**Action item**: Word for word, reproduce each entry.

**Data provided**:
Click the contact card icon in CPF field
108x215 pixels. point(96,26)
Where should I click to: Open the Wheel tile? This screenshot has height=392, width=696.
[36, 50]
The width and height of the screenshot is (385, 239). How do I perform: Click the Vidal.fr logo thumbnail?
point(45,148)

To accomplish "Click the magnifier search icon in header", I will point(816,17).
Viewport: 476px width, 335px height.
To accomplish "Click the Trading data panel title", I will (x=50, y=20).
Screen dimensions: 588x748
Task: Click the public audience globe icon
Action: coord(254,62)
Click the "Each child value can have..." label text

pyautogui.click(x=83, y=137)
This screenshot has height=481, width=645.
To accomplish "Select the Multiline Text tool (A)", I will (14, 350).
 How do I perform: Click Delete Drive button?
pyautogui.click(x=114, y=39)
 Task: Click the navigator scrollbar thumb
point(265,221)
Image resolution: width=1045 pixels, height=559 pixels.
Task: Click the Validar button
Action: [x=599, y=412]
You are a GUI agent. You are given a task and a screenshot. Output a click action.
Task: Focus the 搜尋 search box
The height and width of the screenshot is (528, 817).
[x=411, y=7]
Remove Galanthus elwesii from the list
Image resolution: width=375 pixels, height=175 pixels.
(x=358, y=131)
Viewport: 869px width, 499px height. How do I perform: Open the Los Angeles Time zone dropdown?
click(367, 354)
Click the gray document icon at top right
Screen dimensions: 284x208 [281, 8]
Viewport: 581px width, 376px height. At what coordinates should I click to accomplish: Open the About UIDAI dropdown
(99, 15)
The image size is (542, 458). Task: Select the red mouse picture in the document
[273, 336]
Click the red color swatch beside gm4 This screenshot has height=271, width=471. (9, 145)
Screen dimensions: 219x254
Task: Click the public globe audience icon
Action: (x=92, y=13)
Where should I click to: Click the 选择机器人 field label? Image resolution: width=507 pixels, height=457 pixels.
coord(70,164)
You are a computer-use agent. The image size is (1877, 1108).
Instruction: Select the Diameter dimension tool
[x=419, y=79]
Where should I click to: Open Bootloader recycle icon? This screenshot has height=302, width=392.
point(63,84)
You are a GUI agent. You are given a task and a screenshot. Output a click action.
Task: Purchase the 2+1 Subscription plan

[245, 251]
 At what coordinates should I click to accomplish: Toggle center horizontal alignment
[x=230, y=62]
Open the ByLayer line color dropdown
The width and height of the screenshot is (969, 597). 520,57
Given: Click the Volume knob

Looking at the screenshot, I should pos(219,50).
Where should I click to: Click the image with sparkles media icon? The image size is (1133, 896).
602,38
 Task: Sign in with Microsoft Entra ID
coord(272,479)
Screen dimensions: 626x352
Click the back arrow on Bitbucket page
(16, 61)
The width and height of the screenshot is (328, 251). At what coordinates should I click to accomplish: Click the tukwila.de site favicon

**Answer area**:
Click the contact card icon in CPF field
108x215 pixels. point(96,26)
Where should I click to: Open the Wheel tile? This screenshot has height=392, width=696.
[36, 50]
The width and height of the screenshot is (385, 239). How do I perform: Click the Vidal.fr logo thumbnail?
point(45,148)

To accomplish "Click the magnifier search icon in header", I will point(816,17).
Viewport: 476px width, 335px height.
To accomplish "Click the Trading data panel title", I will (x=50, y=20).
Screen dimensions: 588x748
Task: Click the public audience globe icon
Action: coord(254,62)
Click the "Each child value can have..." label text

pyautogui.click(x=83, y=137)
This screenshot has height=481, width=645.
To accomplish "Select the Multiline Text tool (A)", I will (14, 350).
 How do I perform: Click Delete Drive button?
pyautogui.click(x=114, y=39)
 Task: Click the navigator scrollbar thumb
point(265,221)
Image resolution: width=1045 pixels, height=559 pixels.
Task: Click the Validar button
Action: [x=599, y=412]
You are a GUI agent. You are given a task and a screenshot. Output a click action.
Task: Focus the 搜尋 search box
The height and width of the screenshot is (528, 817).
[x=411, y=7]
Remove Galanthus elwesii from the list
Image resolution: width=375 pixels, height=175 pixels.
(x=358, y=131)
Viewport: 869px width, 499px height. How do I perform: Open the Los Angeles Time zone dropdown?
click(367, 354)
Click the gray document icon at top right
Screen dimensions: 284x208 [281, 8]
Viewport: 581px width, 376px height. At what coordinates should I click to accomplish: Open the About UIDAI dropdown
(99, 15)
The image size is (542, 458). Task: Select the red mouse picture in the document
[273, 336]
Click the red color swatch beside gm4 This screenshot has height=271, width=471. (9, 145)
Screen dimensions: 219x254
Task: Click the public globe audience icon
Action: (x=92, y=13)
Where should I click to: Click the 选择机器人 field label? Image resolution: width=507 pixels, height=457 pixels.
coord(70,164)
You are a computer-use agent. The image size is (1877, 1108).
Instruction: Select the Diameter dimension tool
[x=419, y=79]
Where should I click to: Open Bootloader recycle icon? This screenshot has height=302, width=392.
point(63,84)
You are a GUI agent. You are given a task and a screenshot. Output a click action.
Task: Purchase the 2+1 Subscription plan

[245, 251]
 At what coordinates should I click to accomplish: Toggle center horizontal alignment
[x=230, y=62]
Open the ByLayer line color dropdown
The width and height of the screenshot is (969, 597). 520,57
Given: Click the Volume knob

Looking at the screenshot, I should pos(219,50).
Where should I click to: Click the image with sparkles media icon? The image size is (1133, 896).
602,38
 Task: Sign in with Microsoft Entra ID
coord(272,479)
Screen dimensions: 626x352
Click the back arrow on Bitbucket page
(16, 61)
The width and height of the screenshot is (328, 251). At what coordinates should I click to accomplish: Click the tukwila.de site favicon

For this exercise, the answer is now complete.